Once again, many skiers and boarders choose to stay in the town of Banff and catch public transport to the hill – although this takes around 40 minutes, it’s one of the most scenic commutes to a ski hill you could possibly have. Fairytale-esque lodging can also be found at the Fairmont Banff Springs Hotel, just five minutes drive from the town centre in Banff. Canada’s ‘Castle in the Rockies’ has been providing legendary hospitality for more than 125 years – see above photo gallery…
Lake Louise: Restaurants & Apres
Sample traditional Canadian poutine (just about anywhere), sip locally brewed beers at the Banff Ave. Brew Pub or enjoy some on-mountain sushi at Lake Louise’s Kuma Yama, Banff has all bases and budgets covered when it comes to dining with more than 130 bars, restaurants, coffee shops and bakeries.
As for entertainment, the main town of Banff is the place to be should you want to kick the après up a little. The aptly named Dancing Sasquatch should do the trick just nicely as would Hoodoo Lounge.

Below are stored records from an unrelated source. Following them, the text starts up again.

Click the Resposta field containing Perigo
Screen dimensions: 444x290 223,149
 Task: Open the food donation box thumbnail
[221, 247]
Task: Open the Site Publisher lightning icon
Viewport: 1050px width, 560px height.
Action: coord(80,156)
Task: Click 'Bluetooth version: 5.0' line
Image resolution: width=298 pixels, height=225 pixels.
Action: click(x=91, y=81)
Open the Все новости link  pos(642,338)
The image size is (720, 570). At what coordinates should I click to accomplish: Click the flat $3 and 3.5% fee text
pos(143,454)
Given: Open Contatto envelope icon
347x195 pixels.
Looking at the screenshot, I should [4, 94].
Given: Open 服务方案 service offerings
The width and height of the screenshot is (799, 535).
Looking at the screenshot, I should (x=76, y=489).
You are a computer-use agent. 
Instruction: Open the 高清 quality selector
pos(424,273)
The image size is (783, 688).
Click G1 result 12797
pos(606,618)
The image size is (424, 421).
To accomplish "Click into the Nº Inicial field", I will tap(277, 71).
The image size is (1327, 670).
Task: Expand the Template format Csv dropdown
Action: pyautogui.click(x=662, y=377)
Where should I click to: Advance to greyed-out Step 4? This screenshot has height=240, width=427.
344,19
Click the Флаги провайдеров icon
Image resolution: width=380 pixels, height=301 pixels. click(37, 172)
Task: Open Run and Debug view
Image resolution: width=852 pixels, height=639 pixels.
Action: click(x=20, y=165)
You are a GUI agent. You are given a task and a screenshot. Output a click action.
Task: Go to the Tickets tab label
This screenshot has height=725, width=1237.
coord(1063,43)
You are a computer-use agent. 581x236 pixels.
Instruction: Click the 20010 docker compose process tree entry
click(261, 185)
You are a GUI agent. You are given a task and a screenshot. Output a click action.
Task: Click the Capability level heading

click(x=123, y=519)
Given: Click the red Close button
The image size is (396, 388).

Lake Louise: Non-Skiing Activities
Although hard to believe, winter is the ‘off-season’ when it comes to tourism in Banff National Park. While there are plenty of reasons to visit Banff in the summertime, there are an equal amount of activities to be done on-snow without necessarily being in skis during wintertime. Purchase a multi-day tri-area lift ticket for 3 or more days and receive a complimentary pass for entry into the Banff Hot Springs. Something of a must-do, these hot springs are what the doctor ordered following a big day on one of the Big 3 and are Canada’s highest thermal mineral springs. It features a 1930s bathhouse and sweeping panoramas of the Rockies.Other activities to look into include the Johnston Canyon Icewalk, which traverses a series of steel catwalks that afford spectacular views of the Johnston Canyon below. Snowshoeing across ‘alpine meadows’ is another fan favourite.